Memorize this table, or keep a copy in your wallet. Practice the skill and use it in your daily work.

1. Find the evidence
2. Assess the evidence
3. Postulate all possibilities
4. Eliminate the impossible
5: Select the answer that fits best with the evidence

Remember: logs are not perfect and these rules are not perfect. Adjust the rules to suit your experience. Mineral mixtures are common, so think in terms of what is possible in each case.

On the log at the right, the evidence and conclusion is shown for 6 layers with different lithology.

This is a LIMESTONE scale log


RULE EXCEPTIONS: High GR log readings coupled with density neutron log readings that are close together, are a sign of radioactive sandstone or limestone.
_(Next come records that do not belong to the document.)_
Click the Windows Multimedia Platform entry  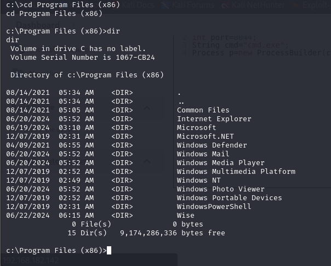(236, 172)
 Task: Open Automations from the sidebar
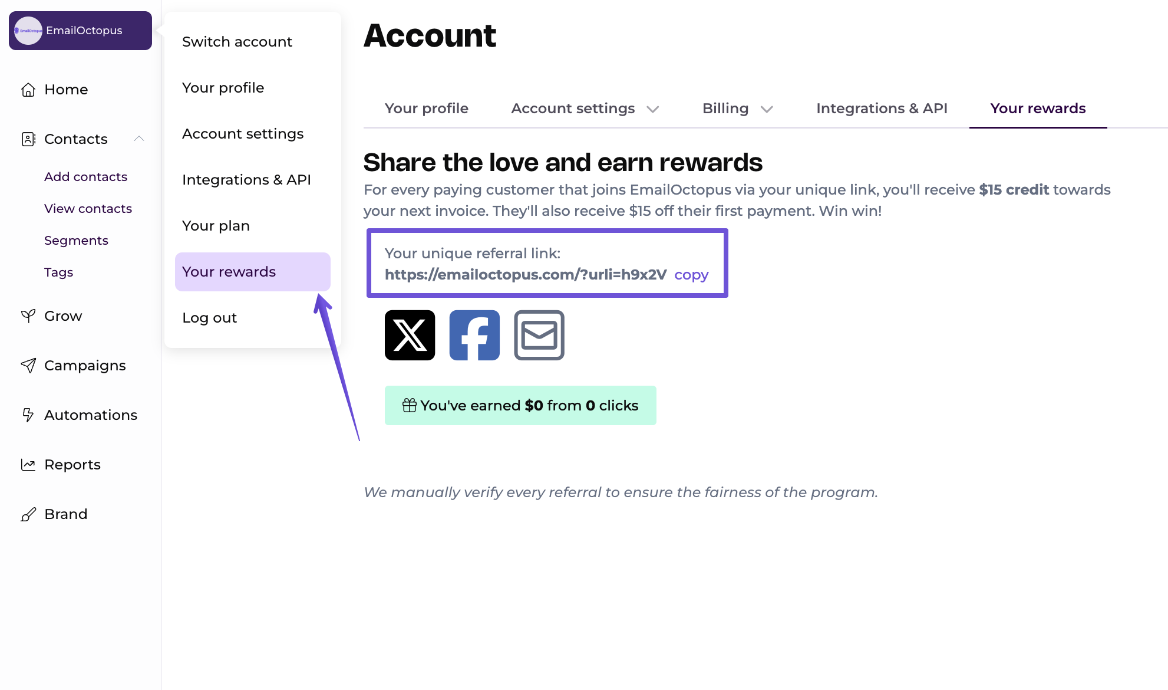[x=91, y=415]
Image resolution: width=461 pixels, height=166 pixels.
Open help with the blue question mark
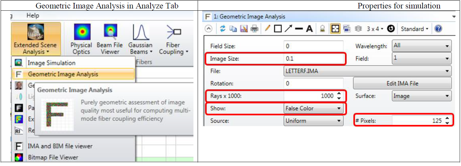click(438, 29)
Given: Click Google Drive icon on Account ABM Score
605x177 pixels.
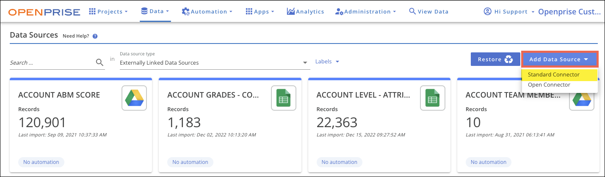Looking at the screenshot, I should 134,98.

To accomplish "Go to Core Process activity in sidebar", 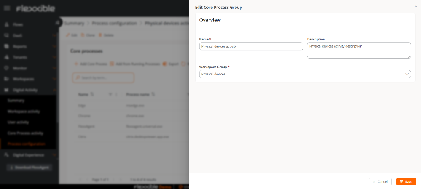I will point(25,133).
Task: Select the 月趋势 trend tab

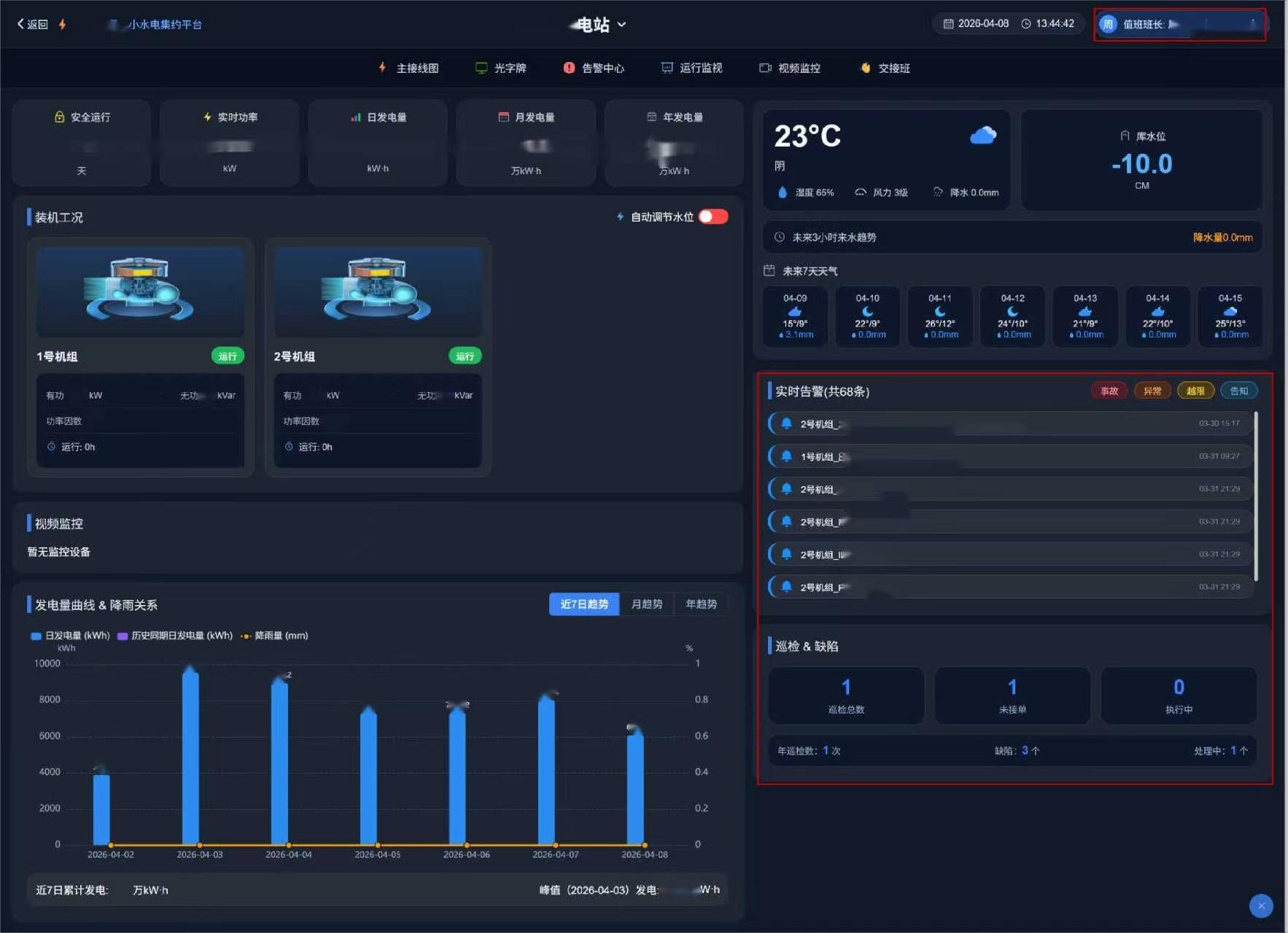Action: (646, 604)
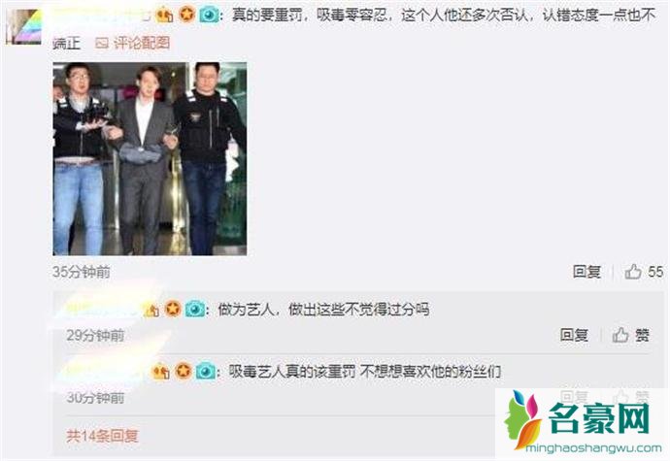The height and width of the screenshot is (461, 670).
Task: Click the orange star badge in top comment
Action: (186, 15)
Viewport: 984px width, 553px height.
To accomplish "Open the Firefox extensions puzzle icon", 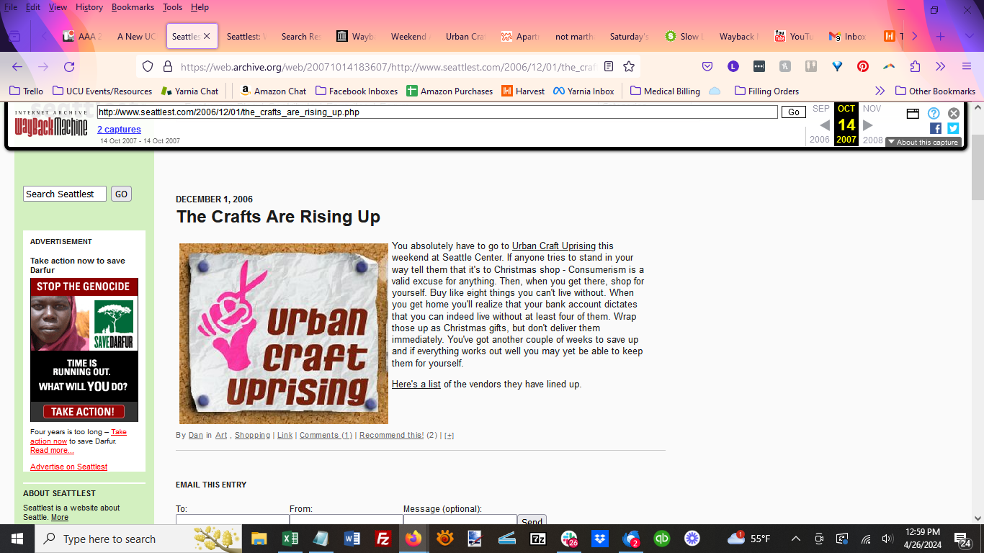I will click(915, 67).
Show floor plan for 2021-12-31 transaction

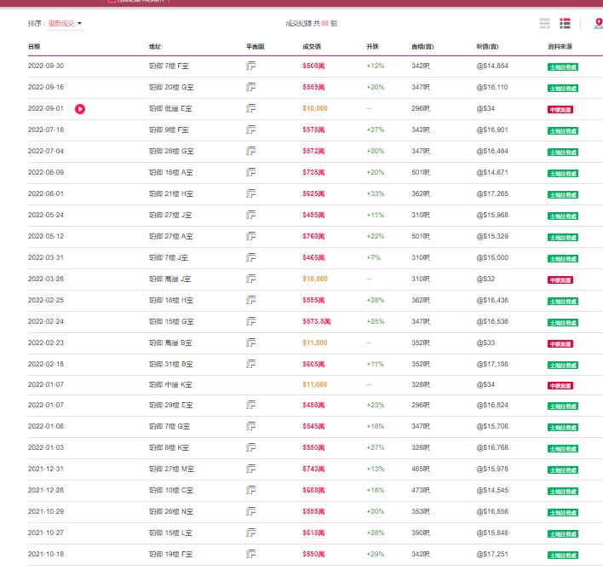click(250, 469)
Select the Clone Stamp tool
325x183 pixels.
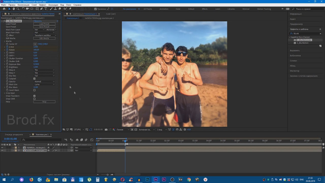pos(55,9)
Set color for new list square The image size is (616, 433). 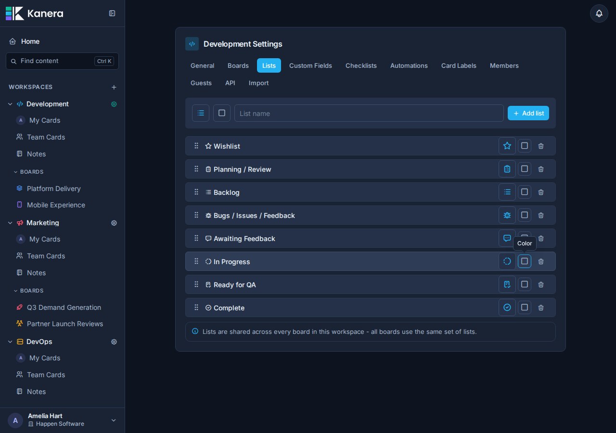click(222, 113)
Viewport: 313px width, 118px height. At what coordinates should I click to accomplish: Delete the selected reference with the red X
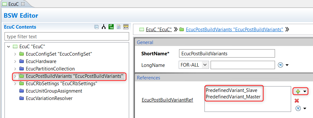point(297,101)
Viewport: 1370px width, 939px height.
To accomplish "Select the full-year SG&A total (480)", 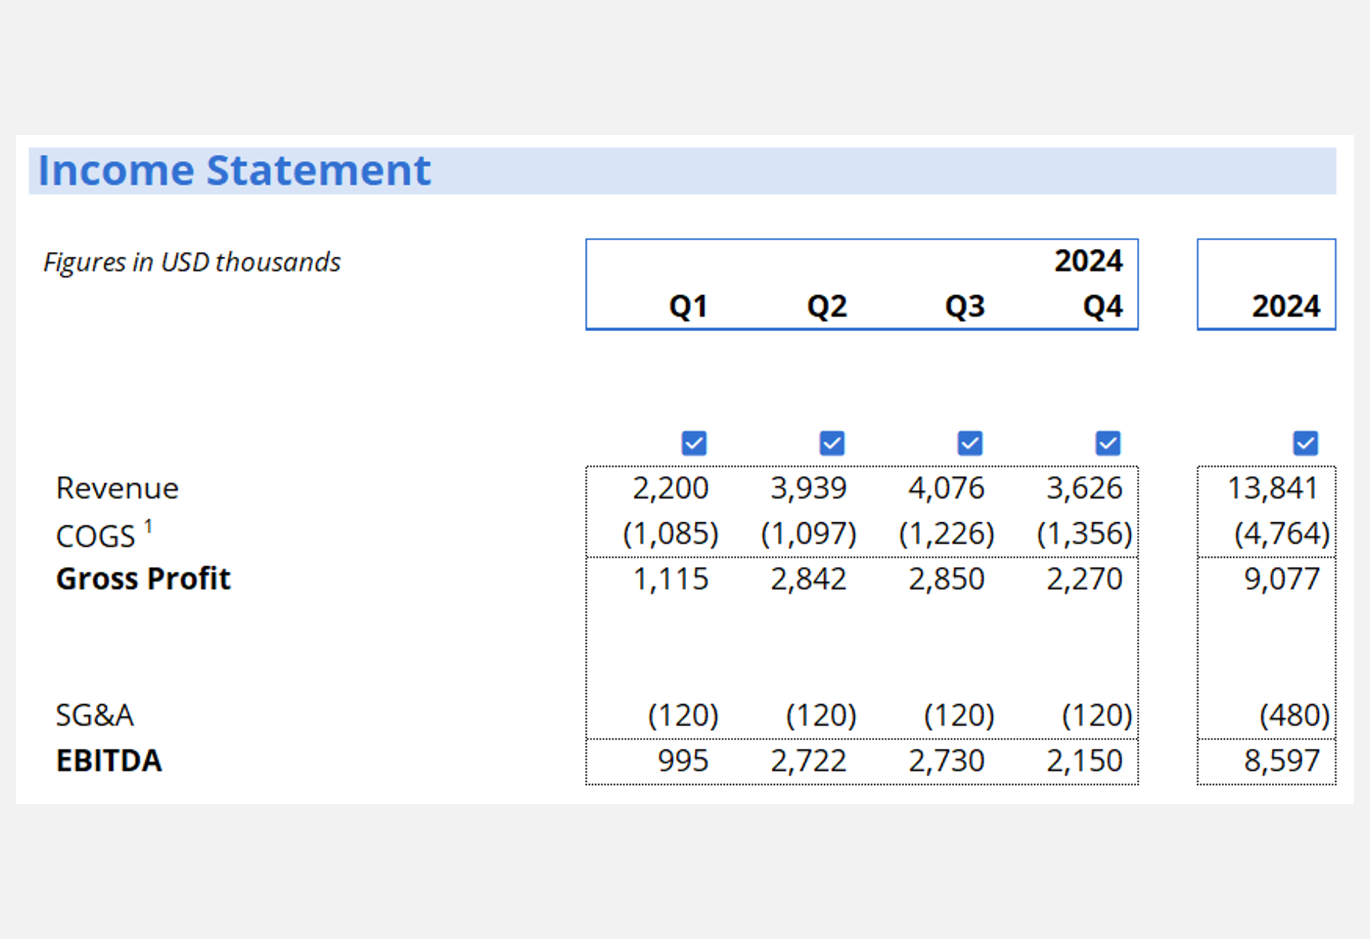I will click(x=1293, y=716).
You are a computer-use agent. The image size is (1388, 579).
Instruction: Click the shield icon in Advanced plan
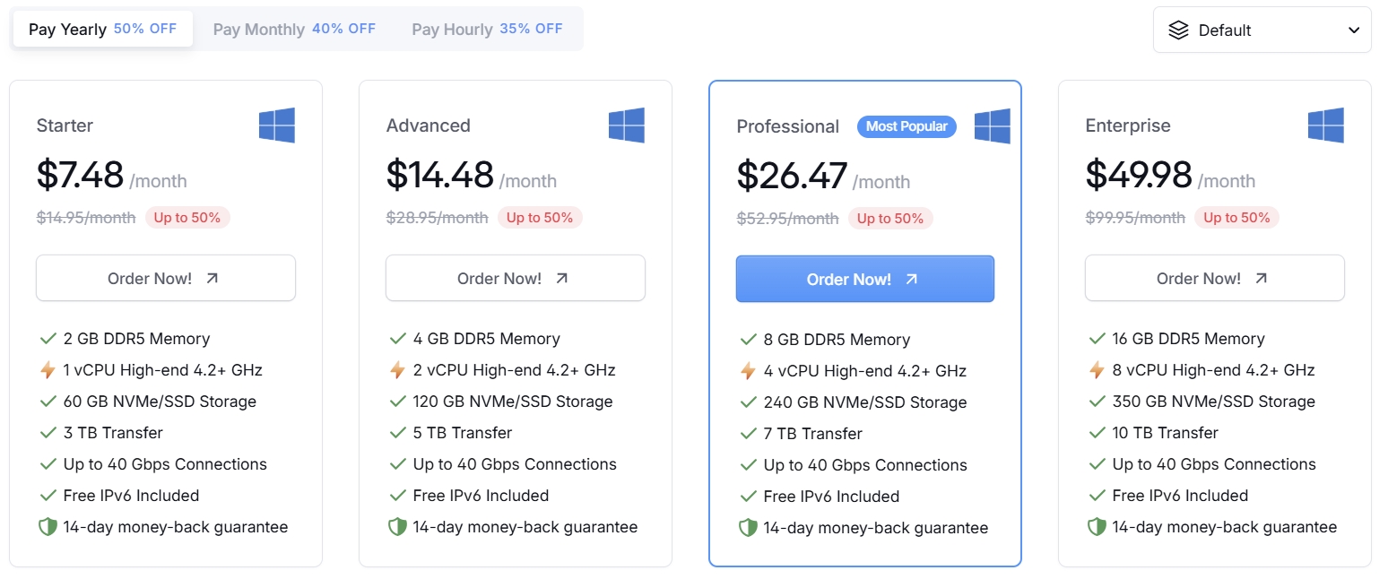(x=397, y=527)
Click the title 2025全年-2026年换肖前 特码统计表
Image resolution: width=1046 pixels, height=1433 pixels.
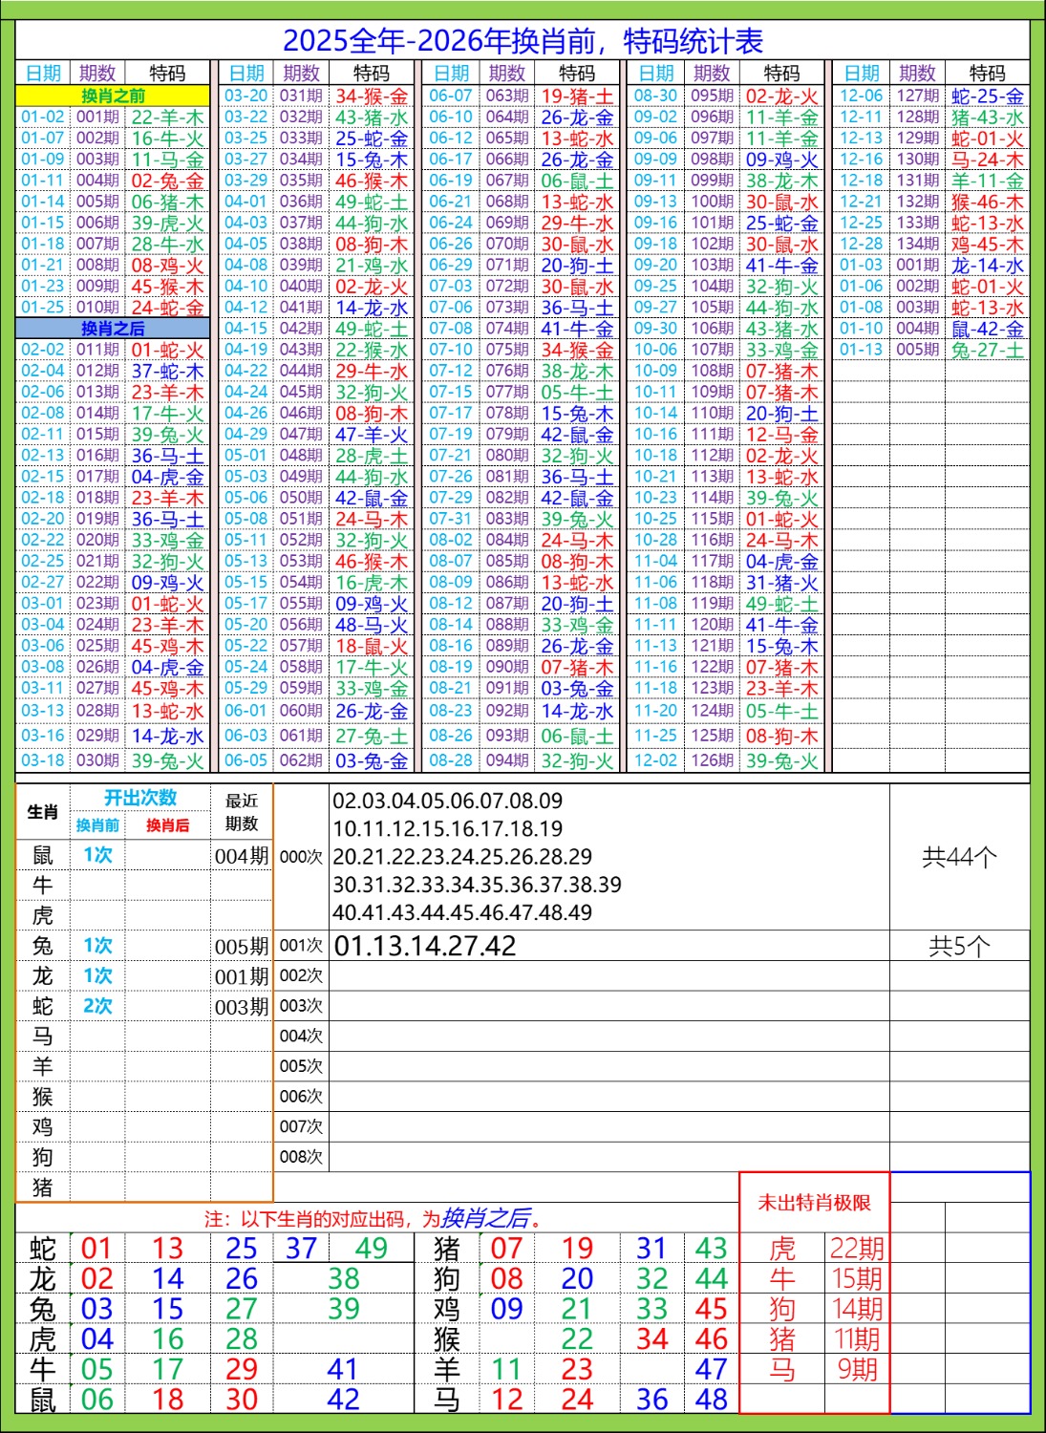click(x=523, y=41)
To tell radioactive dolomite zones from shale zones, use a gamma ray spectral log, since the density neutron log will show separation in both cases. The PE value can help differentiate between radioactive dolomite and chlorite shale but not between dolomite and illite rich shale. High thorium values on the gamma ray spectral log indicate the shale.



Crain’s Rule #8: If it is porous, it is probably permeable. A quicklook equation for permeability in intergranular or intercrystalline porosity is: Perm = 100 000 * (PHIe^6) / (Sw^2).


To find signs of permeability, look for indications of porosity, mudcake shown by the caliper, separation on the resistivity log curves, known production or tested intervals, sample descriptions, and hydrocarbon shows in the mud.


A quicklook equation for permeability is:
     Perm in milliDarcies = 100 000 * (Porosity ^ 6) / (Water Saturation ^ 2)


Crain’s Rule #9: If the logs are noisy, blame it on fractures.


To check for indications of fractures, look for sonic log skips, density neutron crossover in carbonates, hashy dipmeter curves, hashy resistivity curves, or caved hole in carbonates.


Crain’s Rule #10: Check your work and revise your assumptions, then refine rules for each project.


When lab data is available, checking the answers is relatively easy. If the match between the log analysis results and lab data is poor, then some parameters in the analyis model need to be refined. That's where the "Art of Petrophysics" takes over from the "Science of Petrophysics". Below is an exaample of the core data (coloured dots) matching the log data, or vice versa.

“Tight Oil” example showing raw log data on left half of image and petrophysical properties (answers) derived from that data on the right half. Raw data includes (from left to right) gamma ray, caliper, shallow and deep resistivity, photo electric effect, neutron porosity, density porosity, and sonic travel time. In this example, high resistivity represents organic rich source rock (shale) and lower values are found in the oil zone. The answers are (from left to right) porosity, oil volume in porosity (shaded red), water volume in porosity (shaded white), water saturation, permeability, and mineralogy (various colour symbols) at right of image. Core porosity (black dots), core oil saturation (red dots). core water saturation (blue dots), and core permeability (red dots) are plotted on the log analysis results to demonstrate how well the mathematical model matches ground truth. The model and parameters can then be used on other wells that do not have this type of control data. My first colour plot, considerably less elaborate than this one, was generated from my own software-hardware package (LOG/MATE) in 1976 from a minicomputer with only 8 Kb RAM. IBM didn't "invent" the PC until 1981.